Ad threats -- not to be confused with ad fraud that defrauds marketers into paying for fraudulent ad views -- will become the tool for hackers in 2020. The threat moves from lost marketing and advertising dollars from fraud, to brand safety, reputation and trust as advertisements act as decoys to deliver exploits from hackers, according to a recent report.
Advertisers working with publishers that do not monitor networks and their partners’ third-party code for these types of attacks can find themselves in the middle of a major data breach, said Maggie Louie, Devcon CEO, who described a similar instance with British Airways.
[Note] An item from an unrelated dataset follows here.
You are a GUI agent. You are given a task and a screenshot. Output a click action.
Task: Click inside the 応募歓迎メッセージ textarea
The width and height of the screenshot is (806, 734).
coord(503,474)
“Brands can be compromised when their advertisements are used to distribute Trojans,” she said. “The brand’s advertisement is used to hide exploits.”
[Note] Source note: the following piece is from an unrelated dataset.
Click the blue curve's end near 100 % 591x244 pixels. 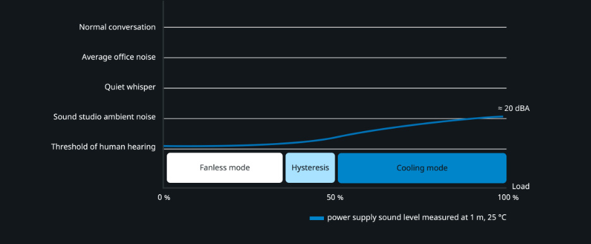502,117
Between Thanksgiving and Cyber Monday, the rate of digital ads containing lower-risk malvertising fell to .07% in 2019 compared with 1.25% in 2018, but a rise in highly sophisticated attacks exposed in the report means that publishers and advertisers must become more vigilant against security threats that steal private data and credit card information from consumers.
The report found that more than 60% of malicious ad threats during the 2019 holiday shopping period came from sophisticated attacks such as Led Zelpdesk, Lucky Star, Avid Diva, and Invisible Ink.
“We will start to see much bigger attacks, including a crossover data breach,” Louie says, adding that small attacks related to ad revenue are declining, but the larger attacks related to cyber security are on the rise.
The publishing industry needs to monitor its networks to ensure they do not run spoofed and exploit infested ads that could create a data breach, Louie says.
Until recent, Louie says, advertising threats have not been seem by companies as an IT security threat -- but that is changing.